**PROBLEM DETAILS**. Please copy out each entry, word for word.

**SUPPLIED MATERIAL**.
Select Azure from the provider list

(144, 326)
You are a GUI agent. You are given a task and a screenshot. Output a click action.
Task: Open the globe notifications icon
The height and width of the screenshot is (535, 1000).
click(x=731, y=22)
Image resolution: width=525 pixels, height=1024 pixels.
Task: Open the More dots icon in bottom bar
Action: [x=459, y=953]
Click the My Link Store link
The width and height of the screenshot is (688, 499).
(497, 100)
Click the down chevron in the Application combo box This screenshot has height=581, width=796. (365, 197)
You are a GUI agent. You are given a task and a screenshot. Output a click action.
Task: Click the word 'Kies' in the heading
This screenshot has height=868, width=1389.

**EXERCISE ANSWER**.
Select Azure from the provider list

(144, 326)
You are a GUI agent. You are given a task and a screenshot. Output a click action.
Task: Open the globe notifications icon
The height and width of the screenshot is (535, 1000).
click(x=731, y=22)
Image resolution: width=525 pixels, height=1024 pixels.
Task: Open the More dots icon in bottom bar
Action: [x=459, y=953]
Click the My Link Store link
The width and height of the screenshot is (688, 499).
(497, 100)
Click the down chevron in the Application combo box This screenshot has height=581, width=796. (365, 197)
You are a GUI agent. You are given a task and a screenshot. Output a click action.
Task: Click the word 'Kies' in the heading
This screenshot has height=868, width=1389.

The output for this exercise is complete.